子供の成長に合わせて変化する家
築10年の木造住宅のリフォーム計画です。
新築当初、「家族をそばに感じられる家」というコンセプトのもと、大きな吹抜が家全体をつなぎ、家族がどこにいても存在感を感じられることを大切にしたお家でした。
依頼人のご夫婦は娘さんお一人の3人の家族構成でしたが、やがて下の男の子が生まれ、2人とも小学生に上がり大きくなられた頃に、「子どもの成長に合わせ、それぞれの子ども部屋をつくりたい」とリフォームのご依頼を頂きました。
ベッドを2つ並べてお母さんと姉弟の3人で寝ていた2階11畳のスペースには、中央に間仕切り壁を立て、お姉さんの部屋をつくりました。また、リビング吹抜の一部に床を張り、渡り廊下と弟さんの部屋を新しく増築しました。
リフォームしたことを感じさせない
リフォーム前の内装は、無垢フローリングの床、目透かしのシナベニヤの壁、登り梁に構造用合板を表しとした天井でデザインが統一され、木の素朴な雰囲気が心地よい空間でした。このデザインを受け継ぎ、リフォームした部分もまるで最初からそこにあったかと感じるくらい、既存部分に馴染むような設計を目指しました。
木材の材種やサイズの他、建具枠や見切り縁、床板の小口の見せ方など細部にも配慮した設計になっています。
構造安全性をたしかめる
新しく吹き抜けに床を張ることで建物への力のかかり方が変わるため、構造の検討は慎重に行わなければなりません。

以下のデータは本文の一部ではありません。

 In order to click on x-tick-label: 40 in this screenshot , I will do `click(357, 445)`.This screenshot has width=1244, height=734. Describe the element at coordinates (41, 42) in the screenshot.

竣工時の2012年当時に行っていた許容応力度計算を引き継ぎ、改修後も引き続き構造の安全性を確認しています。
改修に直接関係しない壁でも補強が必要となることがあれば、お施主様に説明を行いながら計画を進めました。
生まれ変わった空間を楽しむ
40日間の工事の後、完成した新しい部屋をご覧になったお施主様から、「また新築に戻ったようです」とのお言葉を頂きました。
これまで慣れ親しんだ家が新しい形に生まれ変わることで、新築とはまた違った喜びがあるようです。
改修前から決めていた新しいベッドが早速置かれ、お子様たちも自分だけの空間を楽しんでいました。